▸ CONSIGNE
Rédigez la suite de l'article sur l'abandon des néonicotinoïdes pour la betterave à sucre, en reprenant juste après sa dernière phrase.

▸ TEXTE DU DOCUMENT
Le gouvernement renonce à la troisième campagne de néonicotinoïdes pour les betteraves à sucre. Le ministre de l’Agriculture Marc Fesneau l’a annoncé lundi. Il se plie à la décision de la Cour de justice européenne qui a condamné cet usage la semaine dernière dans une affaire qui concernait la Belgique.
Article rédigé par Etienne Monin
Radio France
Publié
Temps de lecture : 3min
Un champ de betteraves atteintes de jaunisse dans l'Oise (photo d'illustration). (DOMINIQUE TOUCHART / MAXPPP)

Malgré une interdiction européenne, la France avait accordé des dérogations pour continuer à utiliser des néonicotinoïdes dans les cultures de betterave à sucre touchées par les pucerons. Mais elle renonce finalement à poursuivre alors qu'un projet de décret était soumis à consultation. Les producteurs de betteraves à sucre ne pourront donc plus utiliser de néonicotinoïdes.

>> La France renonce aux néonicotinoïdes, insecticides utilisés pour les semences de betterave, déclare le ministre de l'Agriculture

Dans les faits, c’est un peu le dossier des changements de pieds cette affaire des néonicotinoïdes. Elle démarre en 2018 : la France communique sur le fait qu’elle est précurseur dans la protection des abeilles. Elle vient d’interdire les néonicotinoïdes. Elle est alignée avec la position européenne pour éliminer cet insecticide considéré comme un tueur de pollinisateurs. Mais deux ans plus tard, les champs de betterave à sucre sont attaqués par des pucerons porteurs du virus de la jaunisse. La production est sérieusement touchée. Le gouvernement décide de revenir sur la politique de protection de la biodiversité. Il fait voter la réintroduction des néonicotinoïdes par dérogation : leur usage est alors interdit à l’échelle de l’Europe.

▸ Entrées enregistrées
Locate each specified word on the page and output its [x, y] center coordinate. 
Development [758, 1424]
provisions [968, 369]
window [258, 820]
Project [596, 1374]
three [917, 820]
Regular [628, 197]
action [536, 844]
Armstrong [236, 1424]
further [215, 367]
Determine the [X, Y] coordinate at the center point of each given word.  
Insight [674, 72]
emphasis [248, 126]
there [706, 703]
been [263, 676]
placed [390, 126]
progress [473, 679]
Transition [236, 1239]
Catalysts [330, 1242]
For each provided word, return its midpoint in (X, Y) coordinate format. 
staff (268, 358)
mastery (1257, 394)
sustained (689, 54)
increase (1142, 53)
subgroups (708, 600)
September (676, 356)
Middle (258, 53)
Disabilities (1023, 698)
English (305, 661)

▸ ZONE DE RÉPONSE
Que va-t-il se passer pour les agriculteurs ? 

Depuis, les betteraviers ont pu mener deux campagnes, et la troisième était en préparation. La consultation publique devait se terminer ce mardi 24 janvier 2023, mais la Cour européenne de justice a pris le gouvernement de vitesse. Alors que la cour avait à trancher une situation en Belgique, celle-ci estime que si certaines dérogations peuvent être accordées, elles ne sont pas légales avec le type de semence utilisées en France, c’est-à-dire une semence directement traitée avec l’insecticide.

Marc Fesneau, le ministre de l’Agriculture, a reconnu "un coup difficile pour notre stratégie". Mais l’État compte dédommager les producteurs. Le ministre de l’Agriculture a annoncé un dispositif pour couvrir le risque de perte en attendant de trouver des alternatives. Un plan de 20 millions d’euros a été mis sur pied, il y a plus de deux ans. Mais les producteurs de betteraves considèrent qu’il n’est toujours pas porteur de solutions.   

La campagne de semis pour les betteraves va désormais débuter courant mars. Si la fédération des planteurs parle d’un "drame", les opposants aux néonicotinoïdes estiment, eux, que les conditions, cette année, ne justifiaient pas une nouvelle dérogation. Ils avaient ainsi menacé d’aller devant les tribunaux si le gouvernement ne respectait pas la décision de la cour européenne. Jean-Marc Bonmatin, chimiste et toxicologue, chercheur au CNRS avait exprimé début janvier sur franceinfo son incompréhension à la poursuite de l'utilisation des néonicotinoïdes, alors qu'"on a tout ce qu'il faut pour faire différemment".